(Beginning of RECORD EXCERPTS)

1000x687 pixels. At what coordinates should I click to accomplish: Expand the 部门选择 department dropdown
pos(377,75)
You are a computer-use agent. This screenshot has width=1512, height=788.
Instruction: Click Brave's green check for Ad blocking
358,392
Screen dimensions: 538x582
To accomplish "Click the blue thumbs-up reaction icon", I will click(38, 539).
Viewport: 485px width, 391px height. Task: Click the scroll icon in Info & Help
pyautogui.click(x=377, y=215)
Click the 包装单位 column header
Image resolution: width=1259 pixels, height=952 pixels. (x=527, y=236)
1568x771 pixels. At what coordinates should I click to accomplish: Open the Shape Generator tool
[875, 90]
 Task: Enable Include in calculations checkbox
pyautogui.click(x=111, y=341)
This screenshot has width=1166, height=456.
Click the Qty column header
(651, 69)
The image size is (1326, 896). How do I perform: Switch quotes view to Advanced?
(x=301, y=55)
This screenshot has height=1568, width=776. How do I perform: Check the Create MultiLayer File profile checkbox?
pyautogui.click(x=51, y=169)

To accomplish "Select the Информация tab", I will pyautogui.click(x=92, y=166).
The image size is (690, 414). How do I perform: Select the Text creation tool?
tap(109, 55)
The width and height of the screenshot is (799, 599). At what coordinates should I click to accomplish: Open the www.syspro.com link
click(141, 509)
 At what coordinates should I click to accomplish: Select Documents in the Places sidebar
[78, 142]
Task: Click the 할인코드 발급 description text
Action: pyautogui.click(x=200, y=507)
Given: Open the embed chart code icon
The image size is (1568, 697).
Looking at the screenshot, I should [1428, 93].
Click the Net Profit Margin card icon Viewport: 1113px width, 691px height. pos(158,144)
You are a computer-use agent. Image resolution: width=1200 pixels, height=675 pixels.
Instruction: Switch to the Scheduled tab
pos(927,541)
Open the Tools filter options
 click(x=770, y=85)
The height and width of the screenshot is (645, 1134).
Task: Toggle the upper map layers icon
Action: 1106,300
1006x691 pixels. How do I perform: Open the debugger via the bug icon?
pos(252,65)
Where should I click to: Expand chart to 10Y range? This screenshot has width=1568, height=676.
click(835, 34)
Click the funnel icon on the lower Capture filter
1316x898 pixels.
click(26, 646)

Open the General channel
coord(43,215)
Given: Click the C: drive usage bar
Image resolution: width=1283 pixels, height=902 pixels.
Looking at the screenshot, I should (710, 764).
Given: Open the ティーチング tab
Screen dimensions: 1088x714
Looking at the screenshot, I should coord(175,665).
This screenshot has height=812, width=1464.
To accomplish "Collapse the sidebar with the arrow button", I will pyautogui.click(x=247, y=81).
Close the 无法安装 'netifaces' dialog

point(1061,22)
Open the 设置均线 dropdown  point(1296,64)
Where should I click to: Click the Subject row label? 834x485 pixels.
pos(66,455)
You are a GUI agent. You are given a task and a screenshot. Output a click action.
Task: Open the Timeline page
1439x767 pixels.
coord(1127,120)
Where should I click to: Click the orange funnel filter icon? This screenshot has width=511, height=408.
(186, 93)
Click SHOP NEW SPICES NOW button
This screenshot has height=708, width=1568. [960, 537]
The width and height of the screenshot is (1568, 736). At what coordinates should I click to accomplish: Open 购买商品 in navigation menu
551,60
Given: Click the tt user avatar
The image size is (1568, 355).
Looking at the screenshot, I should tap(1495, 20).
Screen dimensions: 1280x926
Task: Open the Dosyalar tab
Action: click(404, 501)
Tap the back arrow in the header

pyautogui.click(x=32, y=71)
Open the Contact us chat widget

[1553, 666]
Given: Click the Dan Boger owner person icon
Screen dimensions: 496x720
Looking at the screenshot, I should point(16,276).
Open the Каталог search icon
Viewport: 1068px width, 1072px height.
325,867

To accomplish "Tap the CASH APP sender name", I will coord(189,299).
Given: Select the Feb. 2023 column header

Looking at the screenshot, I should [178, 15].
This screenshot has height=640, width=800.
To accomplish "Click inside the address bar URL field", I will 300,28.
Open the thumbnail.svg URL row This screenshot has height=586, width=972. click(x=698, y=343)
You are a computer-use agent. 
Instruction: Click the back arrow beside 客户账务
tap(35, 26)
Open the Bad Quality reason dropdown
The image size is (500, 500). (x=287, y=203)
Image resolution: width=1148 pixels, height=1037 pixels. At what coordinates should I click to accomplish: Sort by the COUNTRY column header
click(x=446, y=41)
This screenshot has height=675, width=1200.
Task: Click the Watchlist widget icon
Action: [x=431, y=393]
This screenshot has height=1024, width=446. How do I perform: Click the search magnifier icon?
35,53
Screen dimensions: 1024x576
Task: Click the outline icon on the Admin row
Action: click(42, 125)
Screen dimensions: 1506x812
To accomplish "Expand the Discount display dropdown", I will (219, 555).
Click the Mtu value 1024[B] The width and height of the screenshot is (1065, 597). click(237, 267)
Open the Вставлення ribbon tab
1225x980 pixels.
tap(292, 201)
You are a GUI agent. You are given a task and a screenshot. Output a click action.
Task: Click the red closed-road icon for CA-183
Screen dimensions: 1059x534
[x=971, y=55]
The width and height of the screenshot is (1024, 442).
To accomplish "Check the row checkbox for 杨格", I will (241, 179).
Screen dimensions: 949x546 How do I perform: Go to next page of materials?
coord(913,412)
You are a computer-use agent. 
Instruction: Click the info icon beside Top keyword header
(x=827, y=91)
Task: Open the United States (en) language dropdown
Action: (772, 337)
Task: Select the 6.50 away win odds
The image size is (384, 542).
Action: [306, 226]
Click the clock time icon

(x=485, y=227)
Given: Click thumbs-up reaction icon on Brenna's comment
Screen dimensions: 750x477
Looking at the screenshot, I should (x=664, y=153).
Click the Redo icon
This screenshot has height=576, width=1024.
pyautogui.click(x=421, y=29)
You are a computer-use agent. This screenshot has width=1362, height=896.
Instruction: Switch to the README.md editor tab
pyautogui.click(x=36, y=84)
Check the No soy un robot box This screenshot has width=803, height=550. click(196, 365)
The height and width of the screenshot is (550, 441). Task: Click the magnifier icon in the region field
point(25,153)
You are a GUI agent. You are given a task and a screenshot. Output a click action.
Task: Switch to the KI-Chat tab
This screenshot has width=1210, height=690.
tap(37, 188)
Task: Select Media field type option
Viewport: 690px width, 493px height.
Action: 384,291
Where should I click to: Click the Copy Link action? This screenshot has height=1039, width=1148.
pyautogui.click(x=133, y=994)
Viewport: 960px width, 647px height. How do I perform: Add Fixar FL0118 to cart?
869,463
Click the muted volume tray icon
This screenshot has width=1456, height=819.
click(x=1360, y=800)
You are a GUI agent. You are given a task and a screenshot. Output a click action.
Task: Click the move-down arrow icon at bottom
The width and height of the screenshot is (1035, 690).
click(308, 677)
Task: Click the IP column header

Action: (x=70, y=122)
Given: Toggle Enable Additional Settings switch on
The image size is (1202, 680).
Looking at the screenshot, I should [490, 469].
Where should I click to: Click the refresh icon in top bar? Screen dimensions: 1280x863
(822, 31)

(End of RECORD EXCERPTS)

Every record needs to be reproduced exactly, with none skipped.

RESULT OF THIS EXERCISE:
1000x687 pixels. At what coordinates should I click to accomplish: Expand the 部门选择 department dropdown
pos(377,75)
You are a computer-use agent. This screenshot has width=1512, height=788.
Instruction: Click Brave's green check for Ad blocking
358,392
Screen dimensions: 538x582
To accomplish "Click the blue thumbs-up reaction icon", I will click(38, 539).
Viewport: 485px width, 391px height. Task: Click the scroll icon in Info & Help
pyautogui.click(x=377, y=215)
Click the 包装单位 column header
Image resolution: width=1259 pixels, height=952 pixels. (x=527, y=236)
1568x771 pixels. At what coordinates should I click to accomplish: Open the Shape Generator tool
[875, 90]
 Task: Enable Include in calculations checkbox
pyautogui.click(x=111, y=341)
This screenshot has width=1166, height=456.
Click the Qty column header
(651, 69)
The image size is (1326, 896). How do I perform: Switch quotes view to Advanced?
(x=301, y=55)
This screenshot has height=1568, width=776. How do I perform: Check the Create MultiLayer File profile checkbox?
pyautogui.click(x=51, y=169)

To accomplish "Select the Информация tab", I will pyautogui.click(x=92, y=166).
The image size is (690, 414). How do I perform: Select the Text creation tool?
tap(109, 55)
The width and height of the screenshot is (799, 599). At what coordinates should I click to accomplish: Open the www.syspro.com link
click(141, 509)
 At what coordinates should I click to accomplish: Select Documents in the Places sidebar
[78, 142]
Task: Click the 할인코드 발급 description text
Action: pyautogui.click(x=200, y=507)
Given: Open the embed chart code icon
The image size is (1568, 697).
Looking at the screenshot, I should [1428, 93].
Click the Net Profit Margin card icon Viewport: 1113px width, 691px height. pos(158,144)
You are a computer-use agent. Image resolution: width=1200 pixels, height=675 pixels.
Instruction: Switch to the Scheduled tab
pos(927,541)
Open the Tools filter options
 click(x=770, y=85)
The height and width of the screenshot is (645, 1134).
Task: Toggle the upper map layers icon
Action: 1106,300
1006x691 pixels. How do I perform: Open the debugger via the bug icon?
pos(252,65)
Where should I click to: Expand chart to 10Y range? This screenshot has width=1568, height=676.
click(835, 34)
Click the funnel icon on the lower Capture filter
1316x898 pixels.
click(26, 646)

Open the General channel
coord(43,215)
Given: Click the C: drive usage bar
Image resolution: width=1283 pixels, height=902 pixels.
Looking at the screenshot, I should (710, 764).
Given: Open the ティーチング tab
Screen dimensions: 1088x714
Looking at the screenshot, I should coord(175,665).
This screenshot has height=812, width=1464.
To accomplish "Collapse the sidebar with the arrow button", I will pyautogui.click(x=247, y=81).
Close the 无法安装 'netifaces' dialog

point(1061,22)
Open the 设置均线 dropdown  point(1296,64)
Where should I click to: Click the Subject row label? 834x485 pixels.
pos(66,455)
You are a GUI agent. You are given a task and a screenshot. Output a click action.
Task: Open the Timeline page
1439x767 pixels.
coord(1127,120)
Where should I click to: Click the orange funnel filter icon? This screenshot has width=511, height=408.
(186, 93)
Click SHOP NEW SPICES NOW button
This screenshot has height=708, width=1568. [960, 537]
The width and height of the screenshot is (1568, 736). At what coordinates should I click to accomplish: Open 购买商品 in navigation menu
551,60
Given: Click the tt user avatar
The image size is (1568, 355).
Looking at the screenshot, I should tap(1495, 20).
Screen dimensions: 1280x926
Task: Open the Dosyalar tab
Action: click(404, 501)
Tap the back arrow in the header

pyautogui.click(x=32, y=71)
Open the Contact us chat widget

[1553, 666]
Given: Click the Dan Boger owner person icon
Screen dimensions: 496x720
Looking at the screenshot, I should point(16,276).
Open the Каталог search icon
Viewport: 1068px width, 1072px height.
325,867

To accomplish "Tap the CASH APP sender name", I will coord(189,299).
Given: Select the Feb. 2023 column header

Looking at the screenshot, I should [178, 15].
This screenshot has height=640, width=800.
To accomplish "Click inside the address bar URL field", I will 300,28.
Open the thumbnail.svg URL row This screenshot has height=586, width=972. click(x=698, y=343)
You are a computer-use agent. 
Instruction: Click the back arrow beside 客户账务
tap(35, 26)
Open the Bad Quality reason dropdown
The image size is (500, 500). (x=287, y=203)
Image resolution: width=1148 pixels, height=1037 pixels. At what coordinates should I click to accomplish: Sort by the COUNTRY column header
click(x=446, y=41)
This screenshot has height=675, width=1200.
Task: Click the Watchlist widget icon
Action: [x=431, y=393]
This screenshot has height=1024, width=446. How do I perform: Click the search magnifier icon?
35,53
Screen dimensions: 1024x576
Task: Click the outline icon on the Admin row
Action: click(42, 125)
Screen dimensions: 1506x812
To accomplish "Expand the Discount display dropdown", I will (219, 555).
Click the Mtu value 1024[B] The width and height of the screenshot is (1065, 597). click(237, 267)
Open the Вставлення ribbon tab
1225x980 pixels.
tap(292, 201)
You are a GUI agent. You are given a task and a screenshot. Output a click action.
Task: Click the red closed-road icon for CA-183
Screen dimensions: 1059x534
[x=971, y=55]
The width and height of the screenshot is (1024, 442).
To accomplish "Check the row checkbox for 杨格", I will (241, 179).
Screen dimensions: 949x546 How do I perform: Go to next page of materials?
coord(913,412)
You are a computer-use agent. 
Instruction: Click the info icon beside Top keyword header
(x=827, y=91)
Task: Open the United States (en) language dropdown
Action: (772, 337)
Task: Select the 6.50 away win odds
The image size is (384, 542).
Action: [306, 226]
Click the clock time icon

(x=485, y=227)
Given: Click thumbs-up reaction icon on Brenna's comment
Screen dimensions: 750x477
Looking at the screenshot, I should (x=664, y=153).
Click the Redo icon
This screenshot has height=576, width=1024.
pyautogui.click(x=421, y=29)
You are a computer-use agent. This screenshot has width=1362, height=896.
Instruction: Switch to the README.md editor tab
pyautogui.click(x=36, y=84)
Check the No soy un robot box This screenshot has width=803, height=550. click(196, 365)
The height and width of the screenshot is (550, 441). Task: Click the magnifier icon in the region field
point(25,153)
You are a GUI agent. You are given a task and a screenshot. Output a click action.
Task: Switch to the KI-Chat tab
This screenshot has width=1210, height=690.
tap(37, 188)
Task: Select Media field type option
Viewport: 690px width, 493px height.
Action: 384,291
Where should I click to: Click the Copy Link action? This screenshot has height=1039, width=1148.
pyautogui.click(x=133, y=994)
Viewport: 960px width, 647px height. How do I perform: Add Fixar FL0118 to cart?
869,463
Click the muted volume tray icon
This screenshot has width=1456, height=819.
click(x=1360, y=800)
You are a GUI agent. You are given a task and a screenshot. Output a click action.
Task: Click the move-down arrow icon at bottom
The width and height of the screenshot is (1035, 690).
click(308, 677)
Task: Click the IP column header

Action: (x=70, y=122)
Given: Toggle Enable Additional Settings switch on
The image size is (1202, 680).
Looking at the screenshot, I should [490, 469].
Where should I click to: Click the refresh icon in top bar? Screen dimensions: 1280x863
(822, 31)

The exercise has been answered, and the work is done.